Glaube, Liebe, Hamburg: Das Krankenhaus am Ende der Straße

„Junge Leute haben entweder was Tödliches oder ‘ne Kleinigkeit.“ Ich lese die Nachricht eines guten Freundes mit einem ungläubigen Lachen. Vielleicht ist es auch gestresst, einer dieser Lacher, die sich in Ermangelung einer angemesseneren Reaktion Bahn brechen. „Und das soll mich jetzt beruhigen?“, tippe ich ins Textfenster.

Beruhigen scheint allerdings unter den gegebenen Umständen sowieso unmöglich. Mein Freund liegt im Krankenhaus. Sein Freund hat mich benachrichtigt. Wir wissen beide nicht, was los ist.

Krankenhäuser sind furchtbare Orte. Zuerst einmal, weil man die meiste Zeit über nicht weiß, was los ist. Mit sich selbst, mit allen anderen Patienten, mit Angehörigen, mit Freunden. „Können wir noch nicht sagen“, oder „Uns ist da gerade ein Patient entlaufen, für Fragen haben wir jetzt keine Zeit“, beantworten die brennenden Fragen auch nicht, schieben sie nur bis zur Unendlichkeit hinaus. Krankenhäuser zwingen zur Passivität, sie verurteilen zum Warten. Warten auf die Diagnose, warten auf die nächste Visite, warten auf Testergebnisse, warten, dass die Infusion durchläuft. Warten, bis man wieder nach Hause darf. Krankenhäuser sind kein Ort, an dem man gerne verweilt, sie sind zum Verweilen auch gar nicht gemacht. Zumindest im Regelfall nicht für junge Menschen.

© Oles kanebckuu, CC0

Ich sollte hier nicht sein

Als ich durch die Flure der Notaufnahme laufe, sehe ich gefühlt nur Menschen in den über die Gänge verteilten Betten liegen, die meine Großeltern sein könnten. Die, die auch nur annähernd in meinem Alter sind, tragen Pflegerkluft oder sitzen als Besuch in Warteräumen.
——
ZIEL DER AUFGABE —
Schreib aus dem Text über das Krankenhaus alles von „Glaube, Liebe, Hamburg: Das“ bis hinunter zu „ich ins Textfenster.“ Wort für Wort ab. Die Zeilen haben mit dem Text nichts zu tun.
——
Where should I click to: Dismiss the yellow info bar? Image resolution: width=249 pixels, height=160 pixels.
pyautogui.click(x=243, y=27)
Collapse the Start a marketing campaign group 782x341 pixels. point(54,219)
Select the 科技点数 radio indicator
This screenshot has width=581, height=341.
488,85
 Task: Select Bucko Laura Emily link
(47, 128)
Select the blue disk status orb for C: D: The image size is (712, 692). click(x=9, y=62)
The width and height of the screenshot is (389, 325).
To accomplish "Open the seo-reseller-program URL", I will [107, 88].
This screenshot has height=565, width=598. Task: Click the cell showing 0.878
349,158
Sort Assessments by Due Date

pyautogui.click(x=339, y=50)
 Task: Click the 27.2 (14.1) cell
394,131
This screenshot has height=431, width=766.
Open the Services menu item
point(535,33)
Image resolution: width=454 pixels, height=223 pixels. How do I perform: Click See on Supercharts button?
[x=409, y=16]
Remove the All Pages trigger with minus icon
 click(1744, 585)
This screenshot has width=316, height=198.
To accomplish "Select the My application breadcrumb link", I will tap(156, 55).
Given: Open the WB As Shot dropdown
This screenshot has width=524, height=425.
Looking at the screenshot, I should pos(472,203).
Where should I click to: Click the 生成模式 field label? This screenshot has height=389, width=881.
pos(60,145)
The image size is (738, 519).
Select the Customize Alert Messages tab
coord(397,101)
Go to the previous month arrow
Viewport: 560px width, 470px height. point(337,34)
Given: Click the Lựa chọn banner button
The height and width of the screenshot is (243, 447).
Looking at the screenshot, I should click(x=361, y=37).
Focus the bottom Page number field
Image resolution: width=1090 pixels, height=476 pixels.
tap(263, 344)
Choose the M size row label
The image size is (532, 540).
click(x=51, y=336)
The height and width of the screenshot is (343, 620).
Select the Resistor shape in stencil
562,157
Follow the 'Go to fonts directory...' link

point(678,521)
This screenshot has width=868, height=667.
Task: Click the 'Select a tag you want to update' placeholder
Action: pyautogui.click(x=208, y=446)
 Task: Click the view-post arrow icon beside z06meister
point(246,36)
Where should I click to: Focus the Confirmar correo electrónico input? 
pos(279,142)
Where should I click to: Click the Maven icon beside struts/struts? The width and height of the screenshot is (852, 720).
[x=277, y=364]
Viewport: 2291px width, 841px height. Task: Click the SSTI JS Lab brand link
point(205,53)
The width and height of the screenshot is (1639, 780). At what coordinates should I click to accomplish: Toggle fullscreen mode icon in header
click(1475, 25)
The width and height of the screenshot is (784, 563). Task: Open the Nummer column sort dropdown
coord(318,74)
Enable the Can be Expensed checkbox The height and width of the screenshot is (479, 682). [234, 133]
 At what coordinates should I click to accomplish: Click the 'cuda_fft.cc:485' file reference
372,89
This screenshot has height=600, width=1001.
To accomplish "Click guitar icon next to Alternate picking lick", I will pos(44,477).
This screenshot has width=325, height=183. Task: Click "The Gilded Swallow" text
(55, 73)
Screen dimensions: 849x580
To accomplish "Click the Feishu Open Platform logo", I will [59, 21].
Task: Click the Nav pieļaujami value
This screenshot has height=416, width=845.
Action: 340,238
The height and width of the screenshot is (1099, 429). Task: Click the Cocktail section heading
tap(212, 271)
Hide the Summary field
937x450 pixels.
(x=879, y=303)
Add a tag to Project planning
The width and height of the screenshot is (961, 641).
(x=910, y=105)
——
ANTWORT ZUR AUFGABE —
Glaube, Liebe, Hamburg: Das Krankenhaus am Ende der Straße

„Junge Leute haben entweder was Tödliches oder ‘ne Kleinigkeit.“ Ich lese die Nachricht eines guten Freundes mit einem ungläubigen Lachen. Vielleicht ist es auch gestresst, einer dieser Lacher, die sich in Ermangelung einer angemesseneren Reaktion Bahn brechen. „Und das soll mich jetzt beruhigen?“, tippe ich ins Textfenster.